4. The so-called Judgment of acquittal, acquitting the accused Nos. 1, 2 and 4, as mentioned in the Roznama dated 10/11/2021 in CC No. 10/S/2019/A (State vs. Suprasad Shirodkar Ors.) of Quepem Court is quashed and set aside. The matter is remanded to “B” Court Quepem with a direction that the same shall be decided after allowing both sides to argue the matter within three months from the date the copy of this order is served on the concerned Court. The parties and learned Counsel appearing for both sides shall cooperate with the Quepem’ B’ Court in complying with the directions for deciding the matter within three months, as a suit was filed initially in the year 2019, as seen from the record.
5. The so-called Judgment of acquittal, acquitting the accused under Section 420 of I.P.C. as mentioned in the Roznama dated 14/01/2022 in CC No. 121/S/16/A (State vs. Ashu Abdul Razak @ Ashraf Ahmad Ors.) of Quepem Court is quashed and set aside.

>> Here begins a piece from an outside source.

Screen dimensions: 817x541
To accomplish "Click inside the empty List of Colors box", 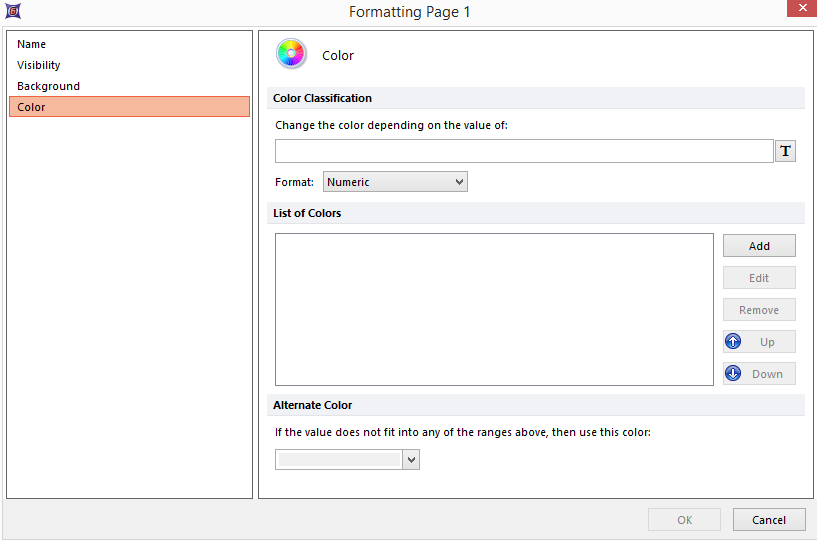I will pos(494,309).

The matter is remanded to “B” Court Quepem with a direction that the same shall be decided after allowing both sides to argue the matter within three months from the date of the copy of this order is served on the concerned Court. The parties and learned Counsel appearing for both sides shall cooperate with the Quepem’ B’ Court in complying with the directions for deciding the matter within three months as a suit was originally filed in the year 2016 as seen from the record.
51. We clarify that the learned Court before whom the matters will be placed shall endeavour to immediately serve the concerned Advocates appearing for the respective parties by regular mode as well as by any other mode as permissible in law and to decide the matters effectively within the time frame unless prevented for serious reasons to be explained for seeking an extension.
52. In the facts and circumstances of the above observations, we would fail in our duty of superintendence over all the civil and criminal Courts in the State of Goa if the matter is not taken to its logical conclusion. Therefore, we are forced from the above circumstances to forward a copy of the order which we are passing today in the present matter as well as a copy of the Order in Writ Petition No. 418 of 2022, the order dated 11/07/2022 in Criminal Writ Petition No. 73 of 2022 and the Judgment dated 06/10/2022 in Criminal Writ petition No. 578 of 2022, to be placed before the Administrative Committee of this Court for suitable action. Accordingly, we direct the Registrar (Administration) of this Court to immediately forward the compilation of the above orders to the Registrar General to be placed before the Administrative Committee.
53. Finally, on behalf of the judicial institution, we sincerely apologize to the parties in all above matters for the inconvenience and prejudice caused to them due to the non-preparation and non-furnishing of certified copies.
54. Having said so, we dispose of the above Sou Motu Writ Petition in the terms set out above. Liberty is, however, reserved for the parties to apply.
55. We appreciate the assistance provided by the learned Advocate General and Ms. Maria Correia, learned Additional Government Advocate. We thank them for this.